(Stored items)

===============

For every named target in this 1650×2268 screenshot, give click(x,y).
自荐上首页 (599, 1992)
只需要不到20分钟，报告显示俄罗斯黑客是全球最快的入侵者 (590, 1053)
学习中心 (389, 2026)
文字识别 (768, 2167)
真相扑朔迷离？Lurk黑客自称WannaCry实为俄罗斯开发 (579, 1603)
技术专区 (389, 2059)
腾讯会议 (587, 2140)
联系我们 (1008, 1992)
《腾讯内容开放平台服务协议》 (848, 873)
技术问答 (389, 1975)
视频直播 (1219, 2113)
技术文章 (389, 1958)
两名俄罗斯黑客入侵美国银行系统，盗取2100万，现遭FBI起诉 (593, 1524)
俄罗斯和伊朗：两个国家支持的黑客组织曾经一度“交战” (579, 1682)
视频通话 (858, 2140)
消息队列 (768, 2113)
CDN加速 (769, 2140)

===============

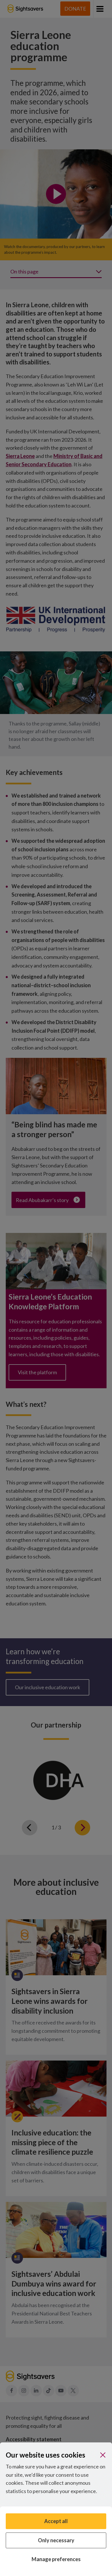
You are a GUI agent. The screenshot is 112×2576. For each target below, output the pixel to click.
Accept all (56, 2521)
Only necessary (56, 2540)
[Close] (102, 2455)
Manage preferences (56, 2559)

===============

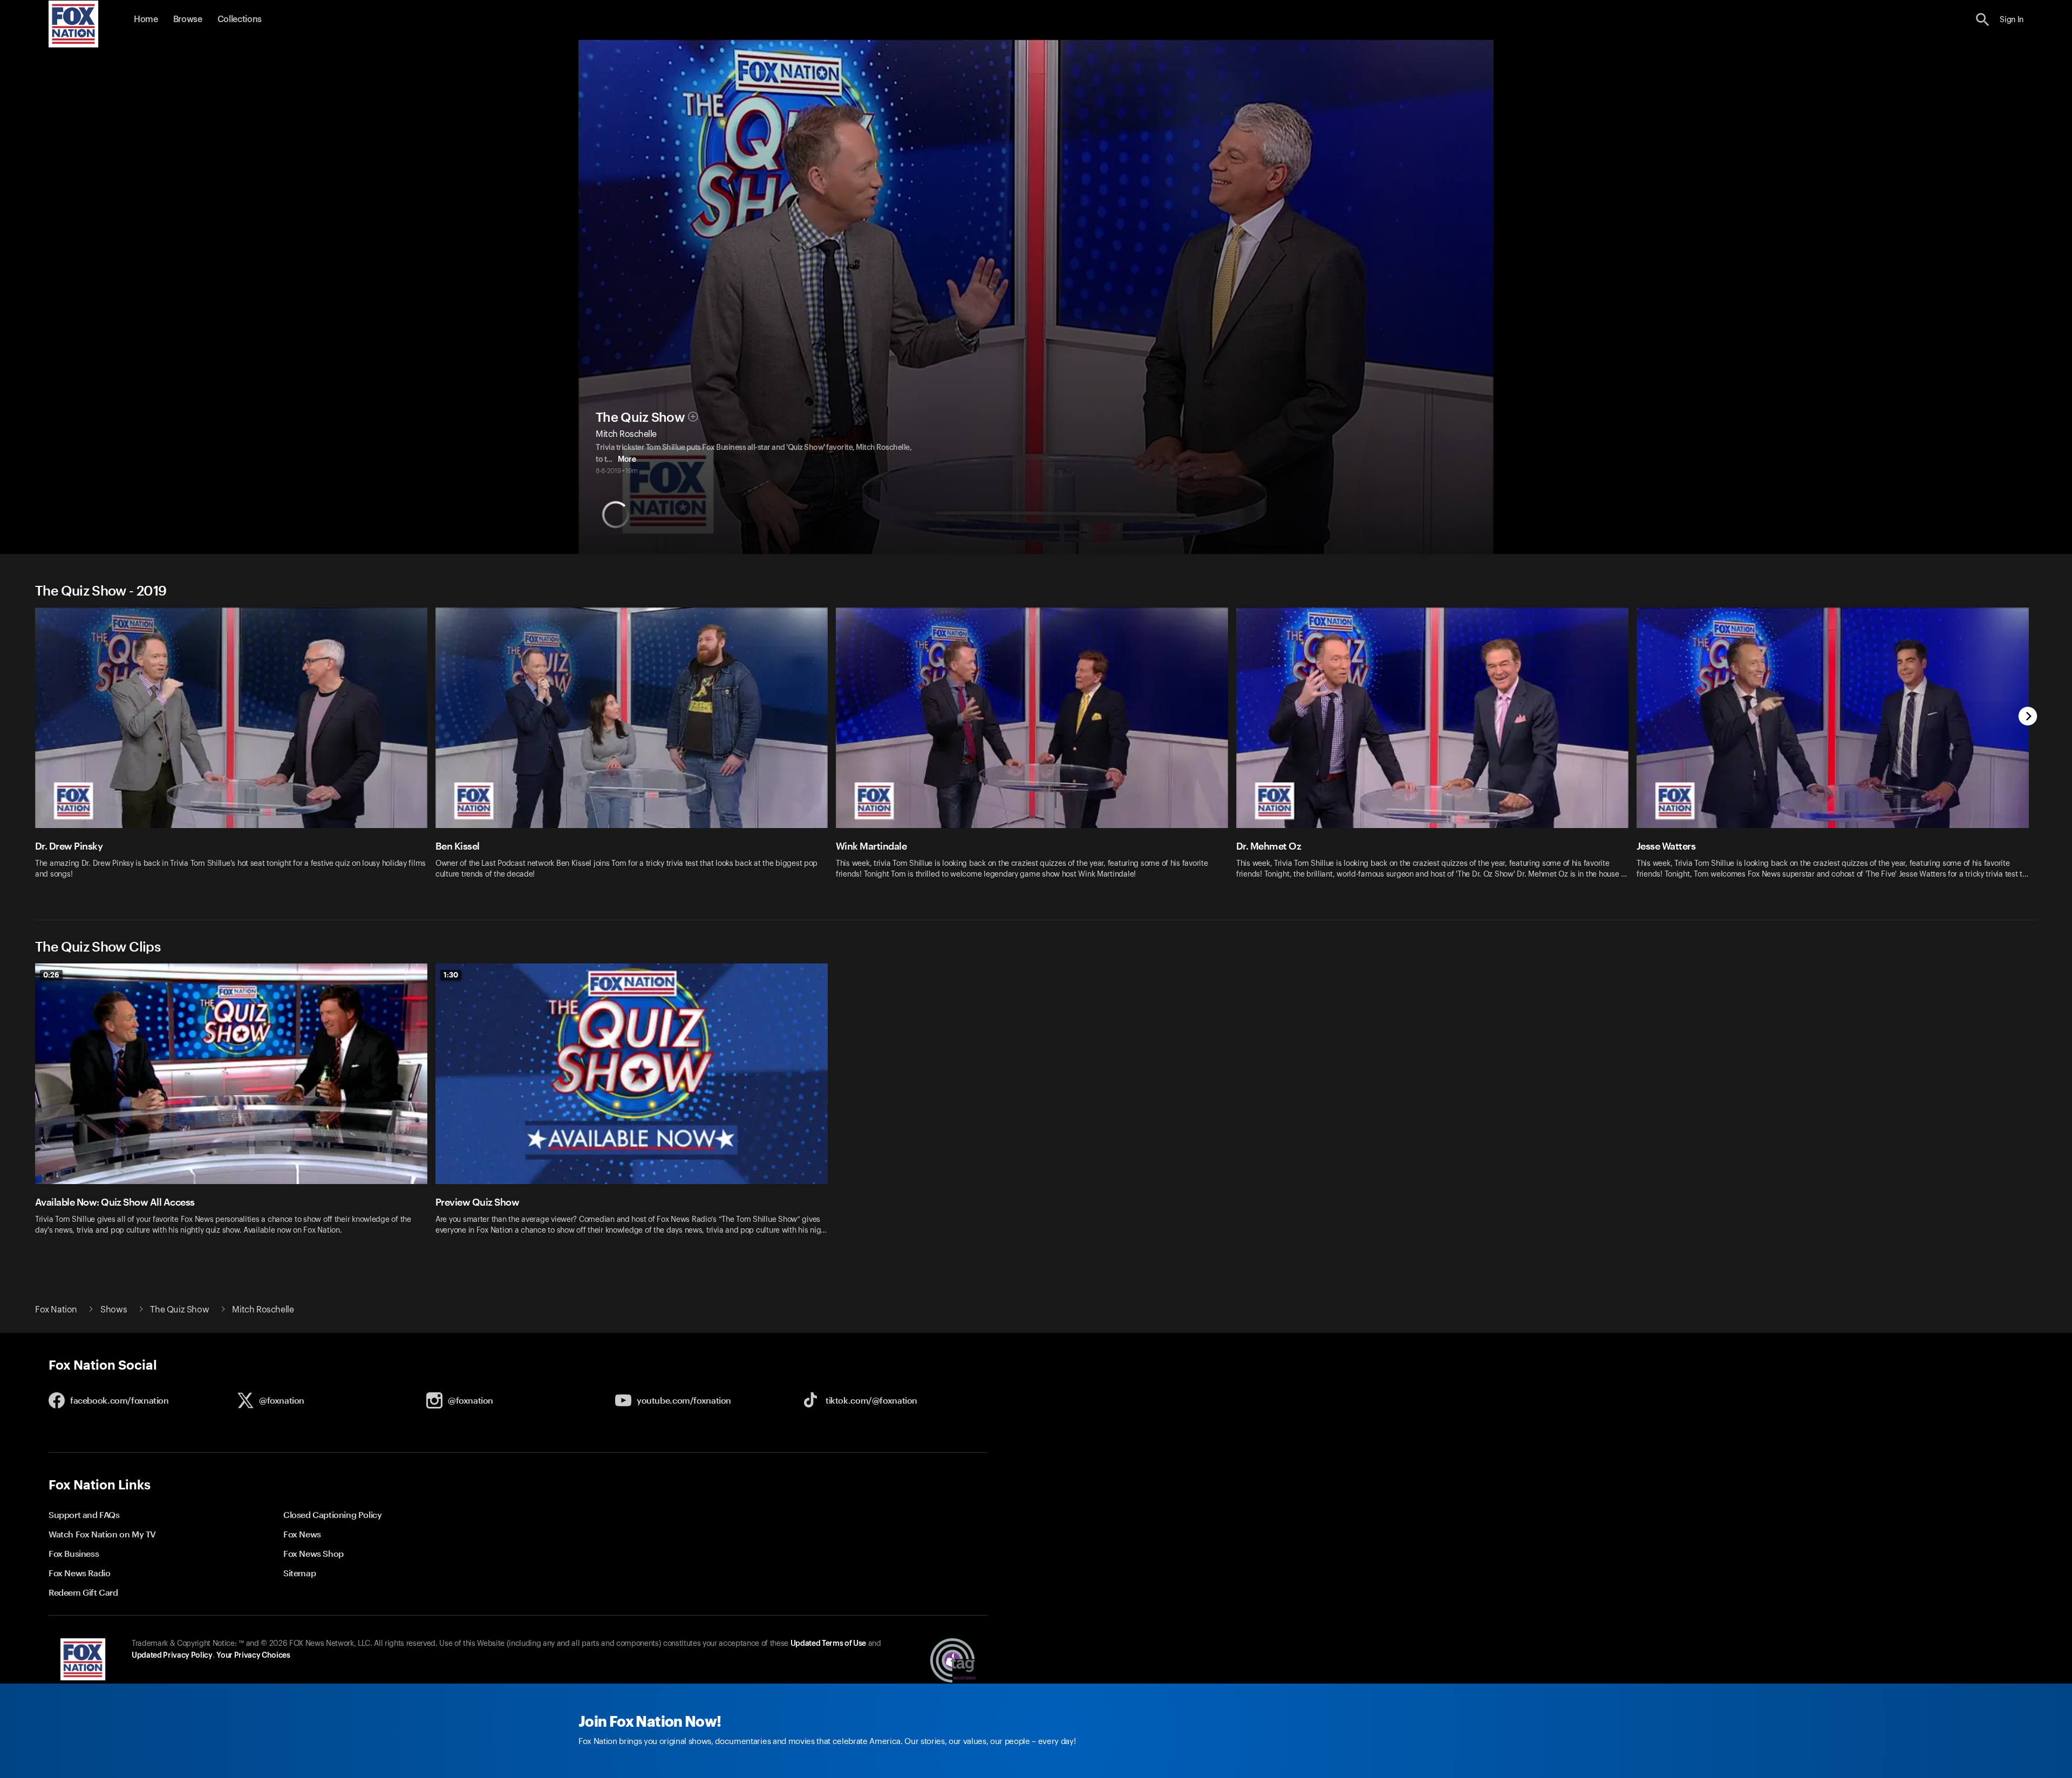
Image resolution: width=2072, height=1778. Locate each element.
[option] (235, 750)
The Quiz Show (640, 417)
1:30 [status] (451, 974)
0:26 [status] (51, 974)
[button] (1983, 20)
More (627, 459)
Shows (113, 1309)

===============

DESCRIPTION OF THE TASK -
All lines in the entries above that include "screenshot" should be found and copied.

ANSWER TO THIS EXERCISE -
For every named target in this 1650×2268 screenshot, give click(x,y).
You are a GUI agent. The screenshot is 112×2576. For each target below, output the pixel to click.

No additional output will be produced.